**Stated task**
Update the rows starting at the first one and ending at the line that contains "Action: point(113,212)": change "Instruction" to "Command" and keep everything else the same.

====== Data shown ======

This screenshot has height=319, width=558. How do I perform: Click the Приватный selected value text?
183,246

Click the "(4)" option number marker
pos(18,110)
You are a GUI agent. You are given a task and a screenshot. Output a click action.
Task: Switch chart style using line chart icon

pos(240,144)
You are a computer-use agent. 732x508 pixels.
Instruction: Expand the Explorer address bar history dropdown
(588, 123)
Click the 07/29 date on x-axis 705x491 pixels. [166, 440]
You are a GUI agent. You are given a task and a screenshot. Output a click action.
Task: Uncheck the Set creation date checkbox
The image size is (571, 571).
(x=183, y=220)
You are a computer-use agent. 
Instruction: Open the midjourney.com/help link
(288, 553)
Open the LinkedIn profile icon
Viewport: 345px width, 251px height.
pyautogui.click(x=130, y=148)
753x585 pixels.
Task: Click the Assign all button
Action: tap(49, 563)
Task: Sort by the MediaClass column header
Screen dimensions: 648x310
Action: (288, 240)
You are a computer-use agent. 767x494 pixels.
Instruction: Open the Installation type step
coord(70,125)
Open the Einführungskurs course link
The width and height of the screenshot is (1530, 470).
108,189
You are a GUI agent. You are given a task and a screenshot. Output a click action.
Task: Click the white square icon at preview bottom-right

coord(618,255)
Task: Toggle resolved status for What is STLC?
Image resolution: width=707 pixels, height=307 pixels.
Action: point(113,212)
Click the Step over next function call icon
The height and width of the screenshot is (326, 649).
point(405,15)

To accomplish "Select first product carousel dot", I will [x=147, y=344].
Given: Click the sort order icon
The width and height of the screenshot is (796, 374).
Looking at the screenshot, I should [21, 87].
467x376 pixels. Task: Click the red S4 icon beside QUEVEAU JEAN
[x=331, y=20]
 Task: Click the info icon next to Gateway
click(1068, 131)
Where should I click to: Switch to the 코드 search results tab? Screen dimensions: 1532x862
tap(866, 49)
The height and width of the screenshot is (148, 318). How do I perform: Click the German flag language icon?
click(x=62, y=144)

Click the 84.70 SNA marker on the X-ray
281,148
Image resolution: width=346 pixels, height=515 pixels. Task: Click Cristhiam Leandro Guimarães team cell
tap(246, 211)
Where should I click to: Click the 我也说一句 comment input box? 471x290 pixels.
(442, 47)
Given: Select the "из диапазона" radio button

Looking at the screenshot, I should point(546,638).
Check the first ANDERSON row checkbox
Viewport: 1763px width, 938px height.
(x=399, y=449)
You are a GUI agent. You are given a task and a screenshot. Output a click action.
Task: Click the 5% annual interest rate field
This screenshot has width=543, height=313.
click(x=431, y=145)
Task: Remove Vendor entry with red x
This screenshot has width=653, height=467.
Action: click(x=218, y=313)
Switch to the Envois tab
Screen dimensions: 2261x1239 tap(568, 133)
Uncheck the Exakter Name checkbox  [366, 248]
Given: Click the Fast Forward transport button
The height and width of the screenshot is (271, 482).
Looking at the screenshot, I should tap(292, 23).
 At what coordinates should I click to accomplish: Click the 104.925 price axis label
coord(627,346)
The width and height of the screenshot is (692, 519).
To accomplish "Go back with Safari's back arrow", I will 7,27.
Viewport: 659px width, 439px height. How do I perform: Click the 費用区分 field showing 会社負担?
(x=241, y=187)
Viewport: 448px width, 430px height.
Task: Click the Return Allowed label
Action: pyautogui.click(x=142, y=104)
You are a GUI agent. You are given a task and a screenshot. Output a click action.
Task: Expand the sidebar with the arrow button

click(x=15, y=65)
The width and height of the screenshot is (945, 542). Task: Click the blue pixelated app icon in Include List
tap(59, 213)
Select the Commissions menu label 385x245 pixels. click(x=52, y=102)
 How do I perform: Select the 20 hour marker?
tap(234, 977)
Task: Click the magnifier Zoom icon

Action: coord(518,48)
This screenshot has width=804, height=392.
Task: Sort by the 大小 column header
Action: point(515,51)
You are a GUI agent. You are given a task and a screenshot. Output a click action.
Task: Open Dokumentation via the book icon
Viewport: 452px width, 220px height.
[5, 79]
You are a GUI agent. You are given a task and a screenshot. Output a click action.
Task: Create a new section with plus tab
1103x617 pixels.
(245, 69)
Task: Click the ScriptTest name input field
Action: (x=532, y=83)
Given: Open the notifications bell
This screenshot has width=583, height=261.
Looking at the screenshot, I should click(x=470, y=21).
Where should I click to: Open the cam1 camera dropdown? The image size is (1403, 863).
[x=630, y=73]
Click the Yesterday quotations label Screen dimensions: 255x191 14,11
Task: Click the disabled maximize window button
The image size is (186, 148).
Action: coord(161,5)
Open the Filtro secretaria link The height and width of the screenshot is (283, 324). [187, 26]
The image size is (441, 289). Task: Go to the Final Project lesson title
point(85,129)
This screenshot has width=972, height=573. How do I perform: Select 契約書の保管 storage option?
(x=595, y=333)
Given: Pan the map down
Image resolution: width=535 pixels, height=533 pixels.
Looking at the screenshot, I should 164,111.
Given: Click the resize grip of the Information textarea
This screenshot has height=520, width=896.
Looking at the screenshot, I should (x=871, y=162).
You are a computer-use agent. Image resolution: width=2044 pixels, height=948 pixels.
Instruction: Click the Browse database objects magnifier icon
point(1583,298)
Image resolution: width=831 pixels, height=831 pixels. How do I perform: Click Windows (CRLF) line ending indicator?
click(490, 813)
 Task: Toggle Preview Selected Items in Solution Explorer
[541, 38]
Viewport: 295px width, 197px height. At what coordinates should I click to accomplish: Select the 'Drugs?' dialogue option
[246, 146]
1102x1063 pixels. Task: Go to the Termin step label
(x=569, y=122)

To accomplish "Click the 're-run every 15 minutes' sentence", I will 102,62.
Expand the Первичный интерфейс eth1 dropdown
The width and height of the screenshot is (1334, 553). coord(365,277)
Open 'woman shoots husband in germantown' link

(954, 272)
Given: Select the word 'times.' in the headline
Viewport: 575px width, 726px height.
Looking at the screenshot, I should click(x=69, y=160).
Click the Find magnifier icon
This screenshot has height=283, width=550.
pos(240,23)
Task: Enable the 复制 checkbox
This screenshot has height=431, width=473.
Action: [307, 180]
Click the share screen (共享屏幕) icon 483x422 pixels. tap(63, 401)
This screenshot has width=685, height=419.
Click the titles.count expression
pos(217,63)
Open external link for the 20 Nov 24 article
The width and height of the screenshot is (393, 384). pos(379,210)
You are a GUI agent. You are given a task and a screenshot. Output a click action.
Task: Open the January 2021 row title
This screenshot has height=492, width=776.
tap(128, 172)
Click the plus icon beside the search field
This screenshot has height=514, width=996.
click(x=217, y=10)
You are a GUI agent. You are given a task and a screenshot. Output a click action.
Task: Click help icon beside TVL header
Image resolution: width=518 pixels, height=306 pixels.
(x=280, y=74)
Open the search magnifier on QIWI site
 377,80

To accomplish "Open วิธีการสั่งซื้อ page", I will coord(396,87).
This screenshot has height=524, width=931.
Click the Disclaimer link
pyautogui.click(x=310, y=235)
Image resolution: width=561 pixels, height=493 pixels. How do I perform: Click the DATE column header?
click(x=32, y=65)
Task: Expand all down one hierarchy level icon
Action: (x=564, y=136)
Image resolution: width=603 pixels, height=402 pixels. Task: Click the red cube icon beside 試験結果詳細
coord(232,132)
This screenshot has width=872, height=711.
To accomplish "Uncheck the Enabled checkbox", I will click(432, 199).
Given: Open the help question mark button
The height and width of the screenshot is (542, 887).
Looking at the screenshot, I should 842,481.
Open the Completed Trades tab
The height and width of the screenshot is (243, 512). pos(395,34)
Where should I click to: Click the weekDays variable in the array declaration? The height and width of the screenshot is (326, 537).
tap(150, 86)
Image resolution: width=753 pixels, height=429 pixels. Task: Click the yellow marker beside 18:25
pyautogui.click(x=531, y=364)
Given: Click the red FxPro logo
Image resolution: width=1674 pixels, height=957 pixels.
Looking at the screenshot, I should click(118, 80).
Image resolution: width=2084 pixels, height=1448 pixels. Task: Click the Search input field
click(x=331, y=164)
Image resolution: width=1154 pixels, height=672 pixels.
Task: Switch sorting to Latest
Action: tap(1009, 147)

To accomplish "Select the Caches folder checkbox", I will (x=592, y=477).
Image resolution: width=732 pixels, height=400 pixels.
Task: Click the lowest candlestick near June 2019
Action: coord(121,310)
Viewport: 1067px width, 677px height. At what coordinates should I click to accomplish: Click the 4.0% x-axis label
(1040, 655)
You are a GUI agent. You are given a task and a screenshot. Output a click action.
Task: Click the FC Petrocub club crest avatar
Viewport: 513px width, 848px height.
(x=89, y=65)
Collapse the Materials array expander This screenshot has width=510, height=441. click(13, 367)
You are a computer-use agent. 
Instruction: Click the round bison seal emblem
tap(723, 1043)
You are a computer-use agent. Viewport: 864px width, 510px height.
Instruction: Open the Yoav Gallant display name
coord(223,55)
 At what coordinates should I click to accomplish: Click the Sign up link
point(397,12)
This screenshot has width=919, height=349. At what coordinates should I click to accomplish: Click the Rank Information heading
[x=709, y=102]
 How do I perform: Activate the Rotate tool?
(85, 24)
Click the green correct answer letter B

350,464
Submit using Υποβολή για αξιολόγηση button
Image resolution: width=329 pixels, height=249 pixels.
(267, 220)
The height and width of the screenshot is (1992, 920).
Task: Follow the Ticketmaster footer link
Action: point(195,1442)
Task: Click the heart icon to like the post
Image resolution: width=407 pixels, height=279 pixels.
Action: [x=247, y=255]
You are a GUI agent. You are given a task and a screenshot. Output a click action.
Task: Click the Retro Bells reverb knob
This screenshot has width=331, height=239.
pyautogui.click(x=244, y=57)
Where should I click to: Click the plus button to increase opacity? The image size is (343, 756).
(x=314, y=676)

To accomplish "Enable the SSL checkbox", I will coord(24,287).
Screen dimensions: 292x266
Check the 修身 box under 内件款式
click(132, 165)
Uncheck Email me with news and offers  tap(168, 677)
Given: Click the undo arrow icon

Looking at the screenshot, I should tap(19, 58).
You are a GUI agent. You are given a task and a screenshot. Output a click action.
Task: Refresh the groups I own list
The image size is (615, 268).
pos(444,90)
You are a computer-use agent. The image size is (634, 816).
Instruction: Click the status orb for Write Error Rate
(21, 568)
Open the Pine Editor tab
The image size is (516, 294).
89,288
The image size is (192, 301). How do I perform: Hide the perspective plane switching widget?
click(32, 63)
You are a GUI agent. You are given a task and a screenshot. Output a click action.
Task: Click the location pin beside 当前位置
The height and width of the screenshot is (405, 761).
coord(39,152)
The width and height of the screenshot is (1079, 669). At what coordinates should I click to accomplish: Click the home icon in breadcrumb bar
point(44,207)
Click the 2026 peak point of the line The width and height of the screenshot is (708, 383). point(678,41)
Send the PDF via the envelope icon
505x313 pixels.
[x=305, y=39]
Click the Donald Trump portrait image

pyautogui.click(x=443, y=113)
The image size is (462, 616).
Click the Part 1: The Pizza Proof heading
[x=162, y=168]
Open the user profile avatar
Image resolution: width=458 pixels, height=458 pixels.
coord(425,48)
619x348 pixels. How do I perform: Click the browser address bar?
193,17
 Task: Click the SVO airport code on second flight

======

**Final result**
This screenshot has height=319, width=558. How do I perform: Click the Приватный selected value text?
183,246

Click the "(4)" option number marker
pos(18,110)
You are a GUI agent. You are given a task and a screenshot. Output a click action.
Task: Switch chart style using line chart icon

pos(240,144)
You are a computer-use agent. 732x508 pixels.
Command: Expand the Explorer address bar history dropdown
(588, 123)
Click the 07/29 date on x-axis 705x491 pixels. [166, 440]
You are a GUI agent. You are given a task and a screenshot. Output a click action.
Task: Uncheck the Set creation date checkbox
The image size is (571, 571).
(x=183, y=220)
You are a computer-use agent. 
Command: Open the midjourney.com/help link
(288, 553)
Open the LinkedIn profile icon
Viewport: 345px width, 251px height.
pyautogui.click(x=130, y=148)
753x585 pixels.
Task: Click the Assign all button
Action: tap(49, 563)
Task: Sort by the MediaClass column header
Screen dimensions: 648x310
Action: (288, 240)
You are a computer-use agent. 767x494 pixels.
Command: Open the Installation type step
coord(70,125)
Open the Einführungskurs course link
The width and height of the screenshot is (1530, 470).
108,189
You are a GUI agent. You are given a task and a screenshot. Output a click action.
Task: Click the white square icon at preview bottom-right

coord(618,255)
Task: Toggle resolved status for What is STLC?
Image resolution: width=707 pixels, height=307 pixels.
Action: point(113,212)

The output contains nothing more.